- Task inputs:
══════════════════════════════
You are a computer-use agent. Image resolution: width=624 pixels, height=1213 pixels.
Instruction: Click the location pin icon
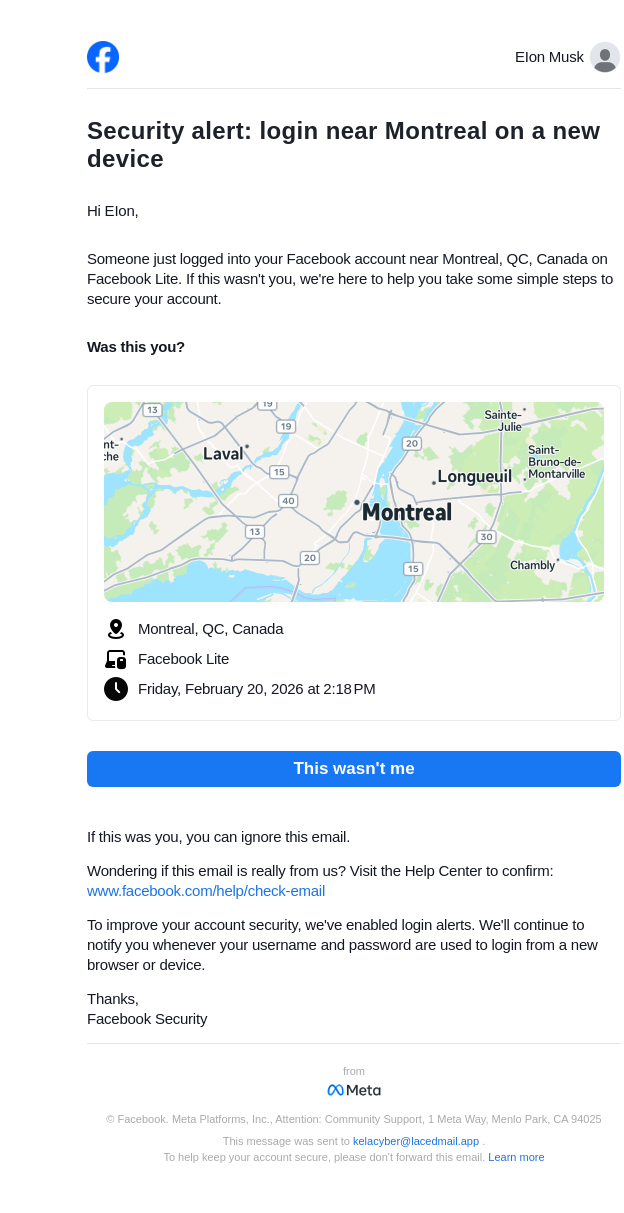coord(116,629)
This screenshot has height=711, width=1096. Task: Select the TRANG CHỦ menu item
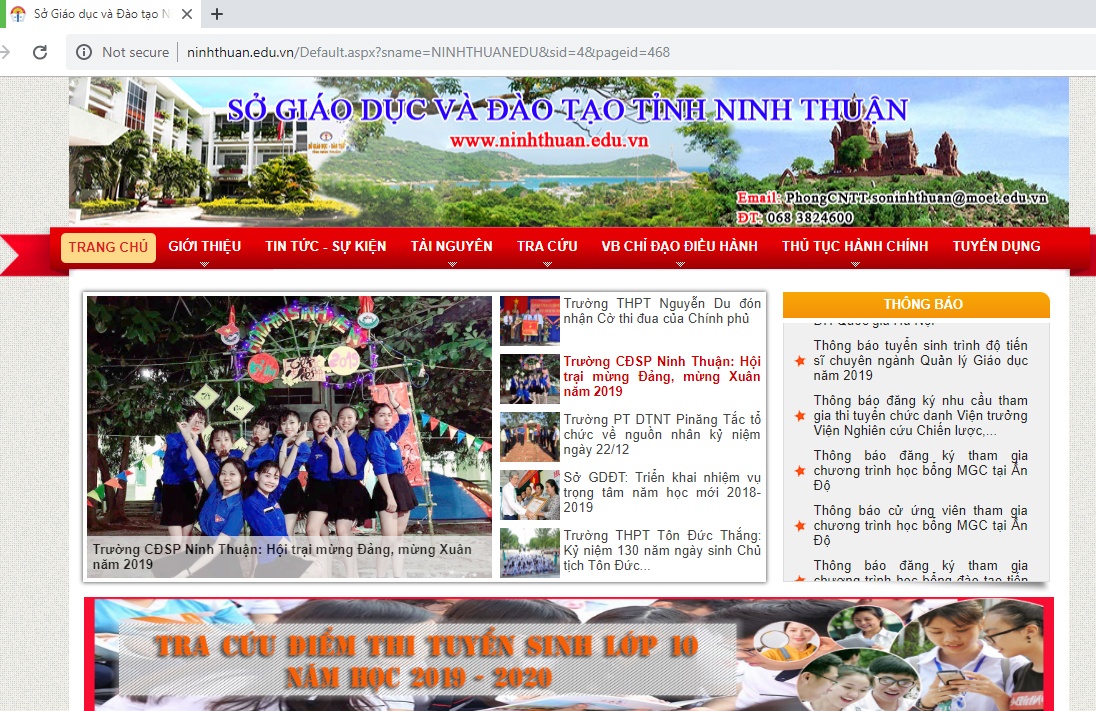click(108, 246)
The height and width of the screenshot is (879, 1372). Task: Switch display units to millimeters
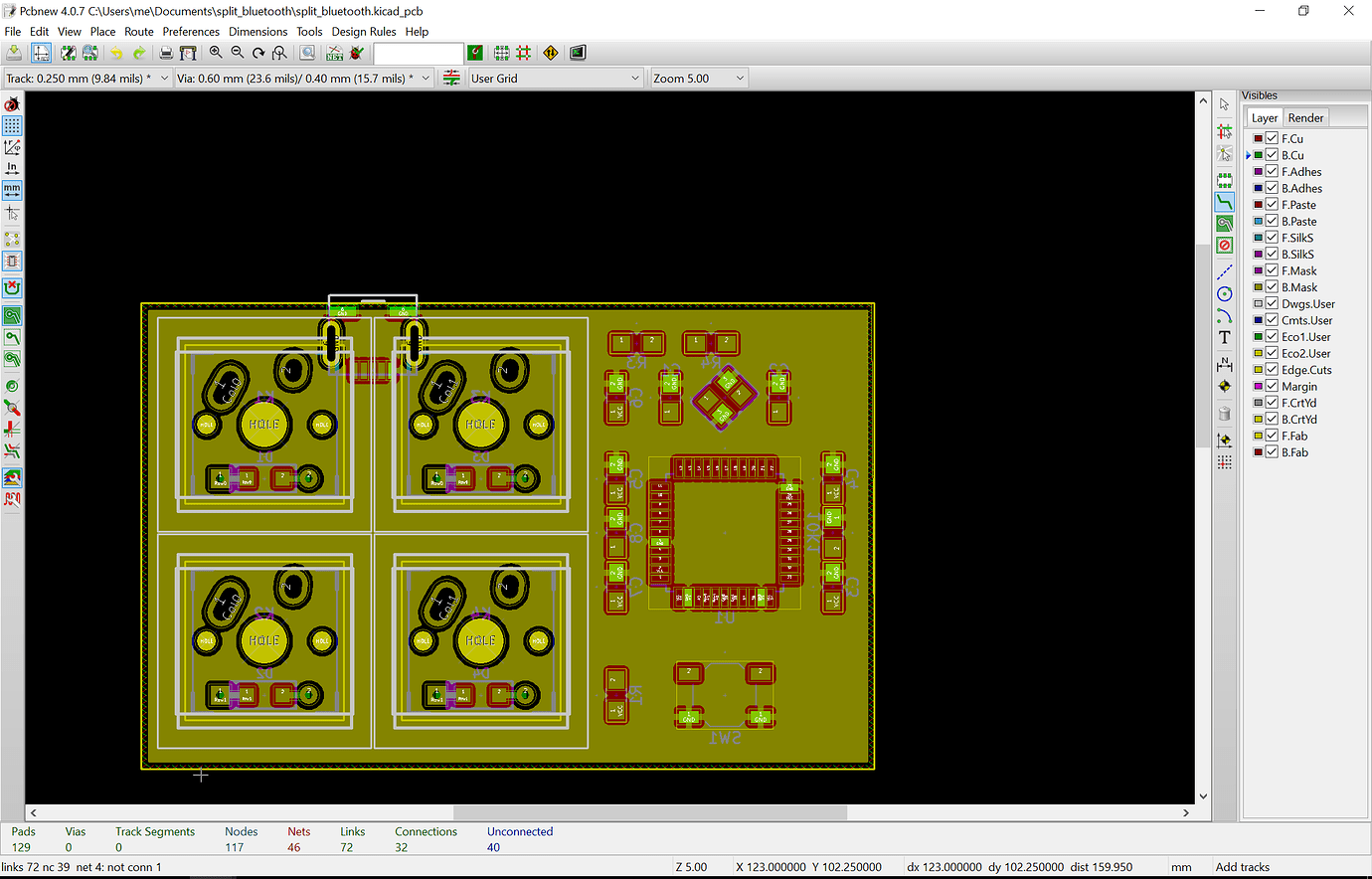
══════════════════════════════
- Objective:
Copy all of the data above word for word, leaving out the pictures.

- Exercise solution:
You are a computer-use agent. Image resolution: width=624 pixels, height=1213 pixels.
Instruction: Click the location pin icon
coord(116,629)
This screenshot has height=711, width=1096. Task: Select the TRANG CHỦ menu item
click(108, 246)
The height and width of the screenshot is (879, 1372). Task: Switch display units to millimeters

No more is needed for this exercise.